>>>>>
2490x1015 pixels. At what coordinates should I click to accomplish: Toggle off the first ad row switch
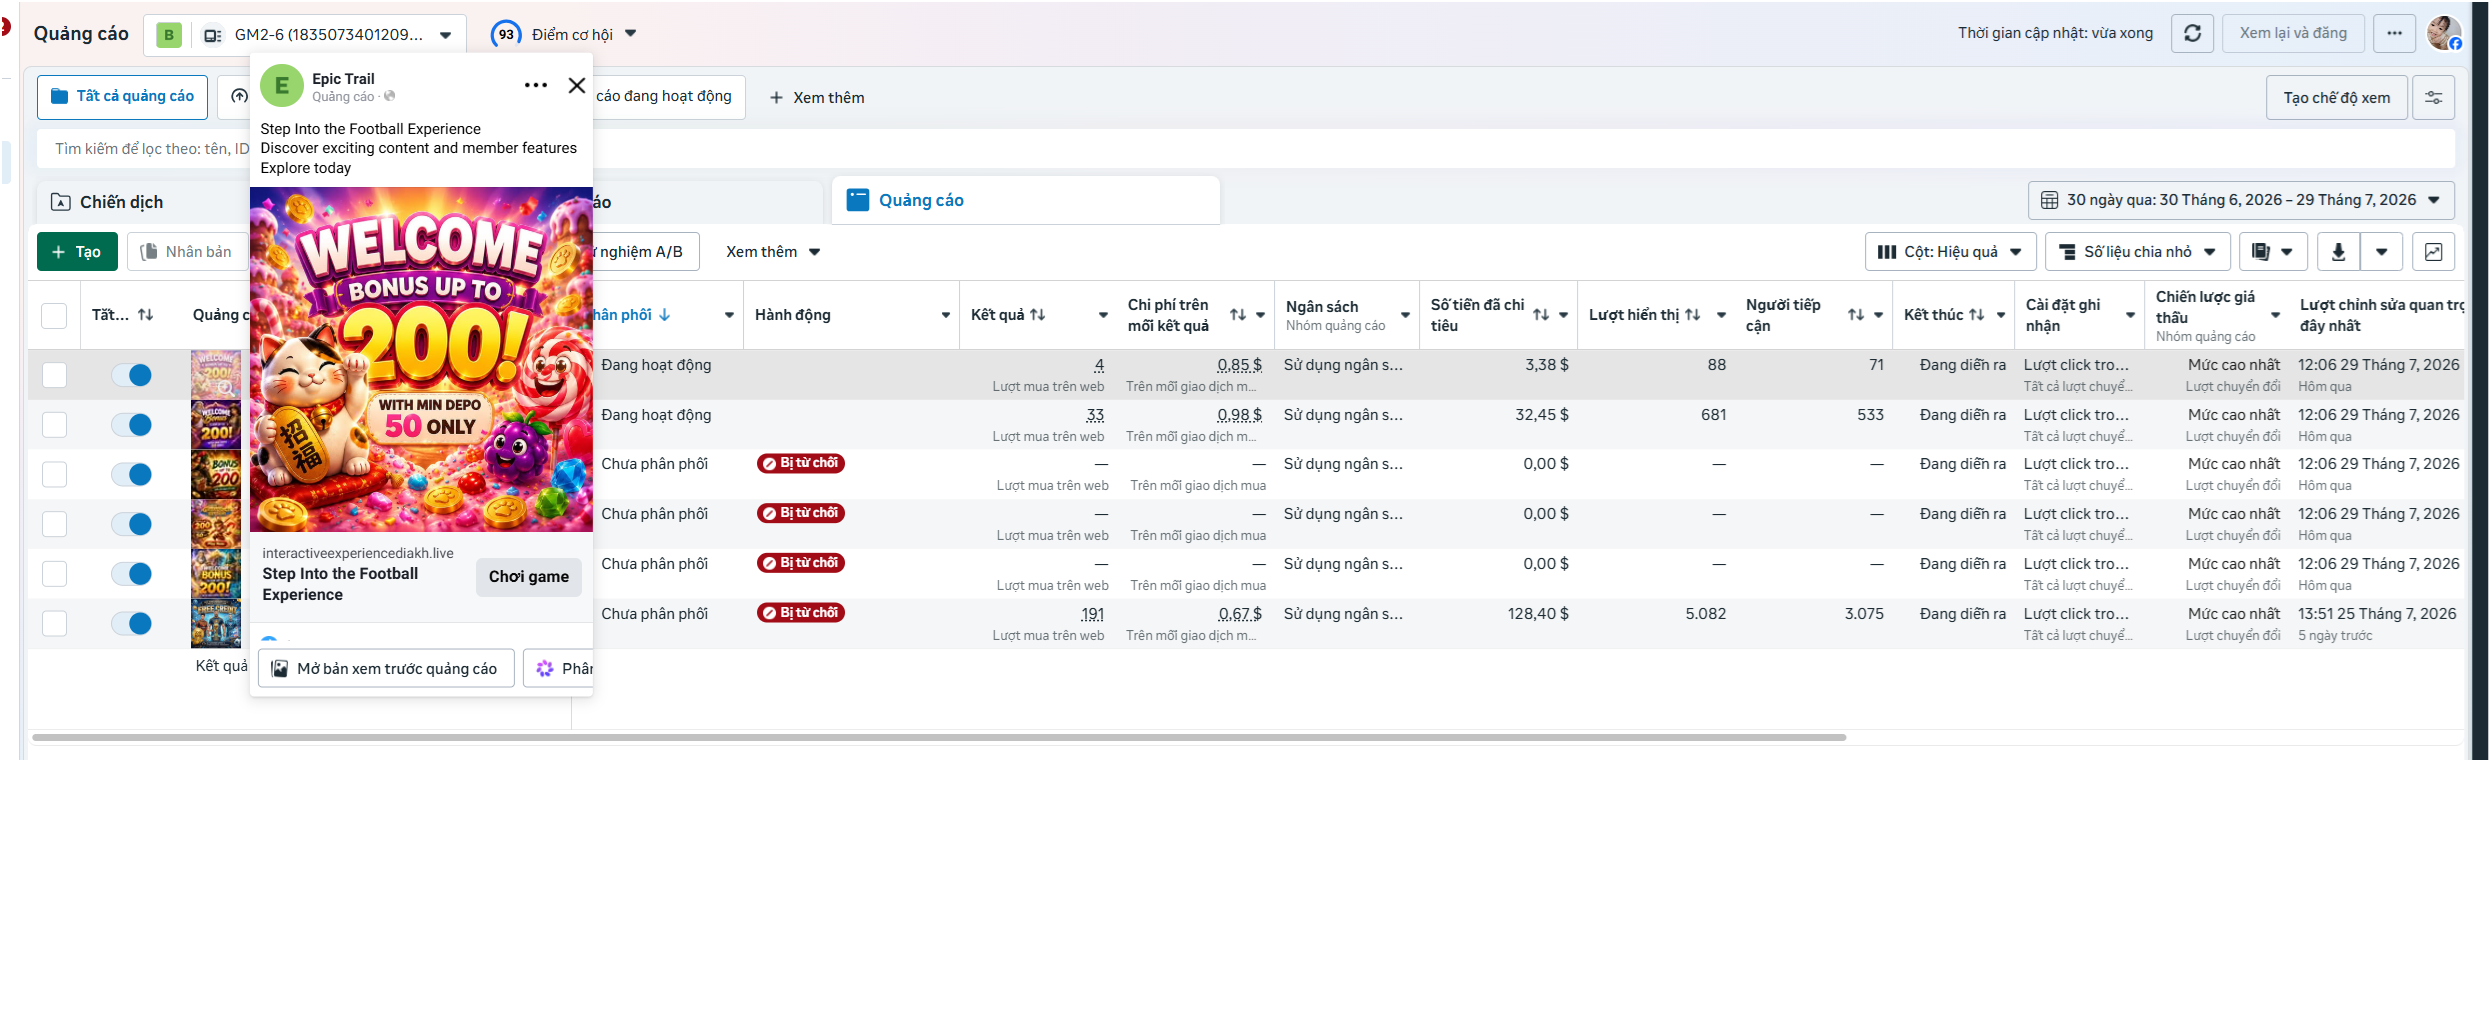[131, 375]
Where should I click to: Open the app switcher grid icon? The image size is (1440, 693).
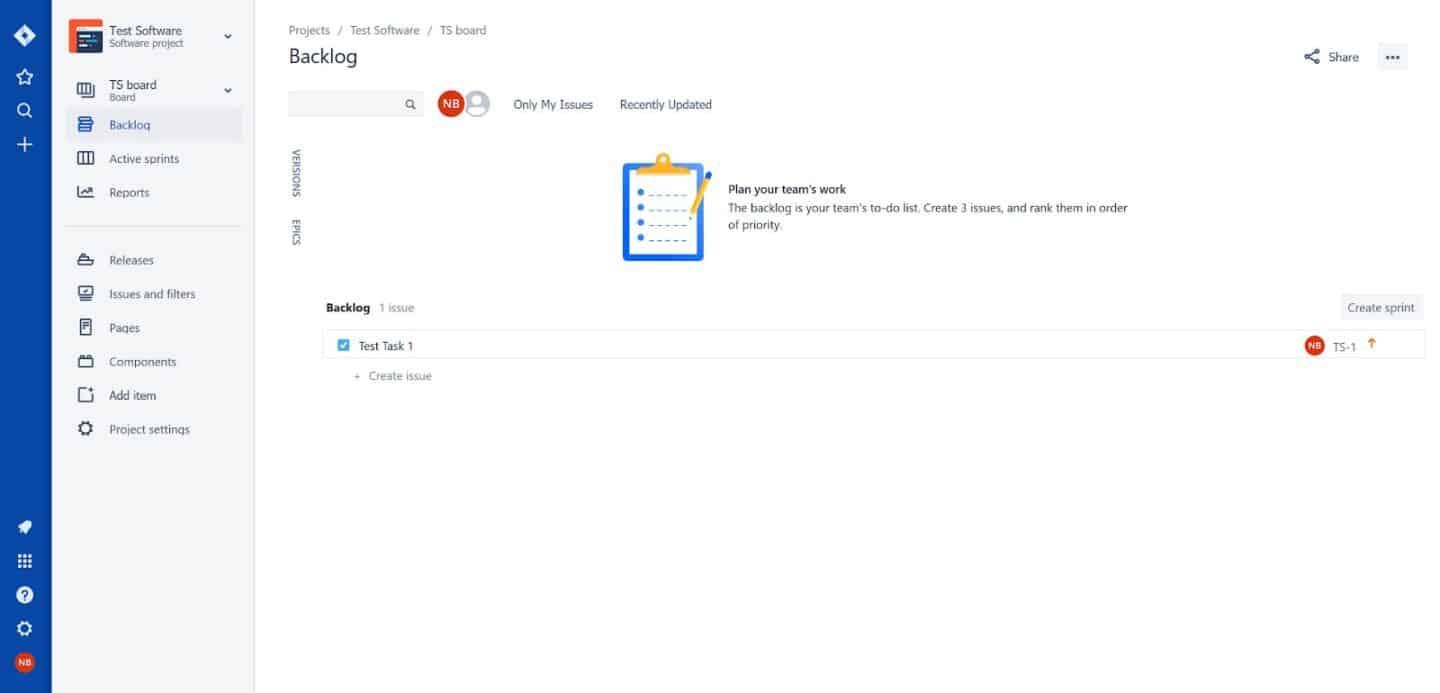click(24, 560)
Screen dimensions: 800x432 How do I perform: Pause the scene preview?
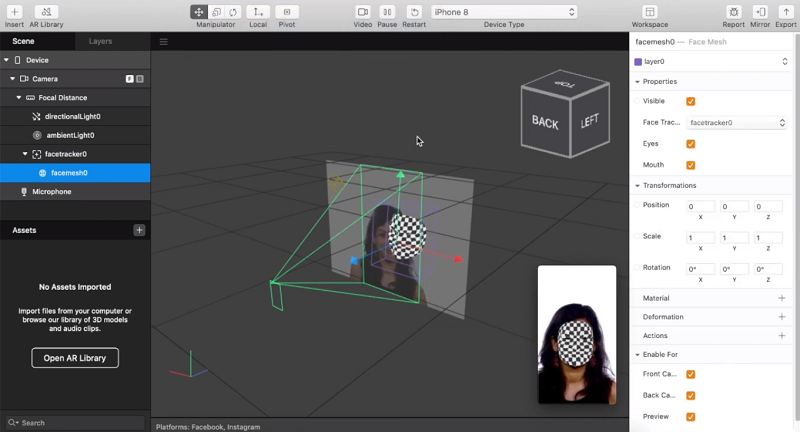(387, 12)
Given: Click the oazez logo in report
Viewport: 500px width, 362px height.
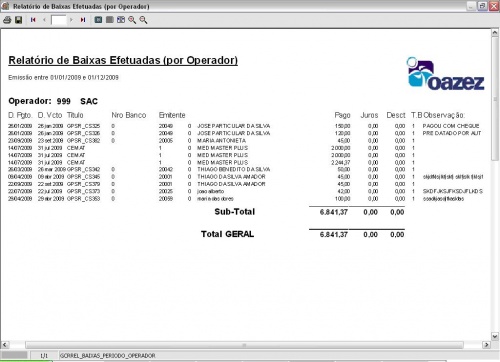Looking at the screenshot, I should (445, 74).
<<<<<
# WHAT IS REQUIRED
Can you copy out each line of the rows above word for word, leaving out the pictures?

# WRITTEN SOLUTION
2490x1015 pixels. At what coordinates should I click to accomplish: Toggle off the first ad row switch
[131, 375]
Where should I click to: Open the app switcher grid icon? The image size is (1440, 693).
click(24, 560)
Screen dimensions: 800x432 How do I perform: Pause the scene preview?
(387, 12)
Given: Click the oazez logo in report
Viewport: 500px width, 362px height.
Looking at the screenshot, I should (445, 74).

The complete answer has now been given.